- What is required: Below are records. Copy every line with "computer" in it.

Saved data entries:
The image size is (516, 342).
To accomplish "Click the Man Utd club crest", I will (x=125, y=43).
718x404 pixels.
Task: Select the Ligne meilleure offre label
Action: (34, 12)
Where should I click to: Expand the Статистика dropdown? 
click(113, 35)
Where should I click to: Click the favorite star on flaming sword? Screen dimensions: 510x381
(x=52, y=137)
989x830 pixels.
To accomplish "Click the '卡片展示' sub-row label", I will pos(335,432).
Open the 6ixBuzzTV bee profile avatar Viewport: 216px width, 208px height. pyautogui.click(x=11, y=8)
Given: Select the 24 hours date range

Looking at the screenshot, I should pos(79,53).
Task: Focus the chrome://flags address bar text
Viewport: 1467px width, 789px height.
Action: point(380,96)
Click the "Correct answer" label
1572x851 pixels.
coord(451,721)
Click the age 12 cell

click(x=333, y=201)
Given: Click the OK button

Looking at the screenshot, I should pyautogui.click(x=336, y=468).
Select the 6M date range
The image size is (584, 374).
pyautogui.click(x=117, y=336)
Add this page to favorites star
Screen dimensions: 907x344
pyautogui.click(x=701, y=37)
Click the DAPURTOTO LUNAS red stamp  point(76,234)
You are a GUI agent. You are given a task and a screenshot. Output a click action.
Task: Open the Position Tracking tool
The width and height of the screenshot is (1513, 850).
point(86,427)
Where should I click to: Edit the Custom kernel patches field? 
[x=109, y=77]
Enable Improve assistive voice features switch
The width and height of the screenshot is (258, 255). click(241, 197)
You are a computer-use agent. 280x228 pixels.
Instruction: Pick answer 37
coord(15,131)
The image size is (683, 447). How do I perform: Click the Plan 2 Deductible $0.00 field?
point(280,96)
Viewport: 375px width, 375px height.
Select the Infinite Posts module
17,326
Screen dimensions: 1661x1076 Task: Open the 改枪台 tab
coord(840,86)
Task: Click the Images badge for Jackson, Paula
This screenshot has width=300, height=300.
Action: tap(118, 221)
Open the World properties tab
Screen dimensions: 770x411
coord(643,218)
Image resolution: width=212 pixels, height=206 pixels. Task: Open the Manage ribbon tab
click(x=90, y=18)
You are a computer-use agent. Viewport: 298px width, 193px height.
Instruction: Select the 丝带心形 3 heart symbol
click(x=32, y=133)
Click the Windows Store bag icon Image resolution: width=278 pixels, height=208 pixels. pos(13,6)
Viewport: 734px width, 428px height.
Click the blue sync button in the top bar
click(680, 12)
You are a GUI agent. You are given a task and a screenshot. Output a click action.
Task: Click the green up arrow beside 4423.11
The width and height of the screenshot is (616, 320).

- Result:
You are a computer-use agent. 280x228 pixels.
You are a computer-use agent. Viewport: 298px width, 193px height.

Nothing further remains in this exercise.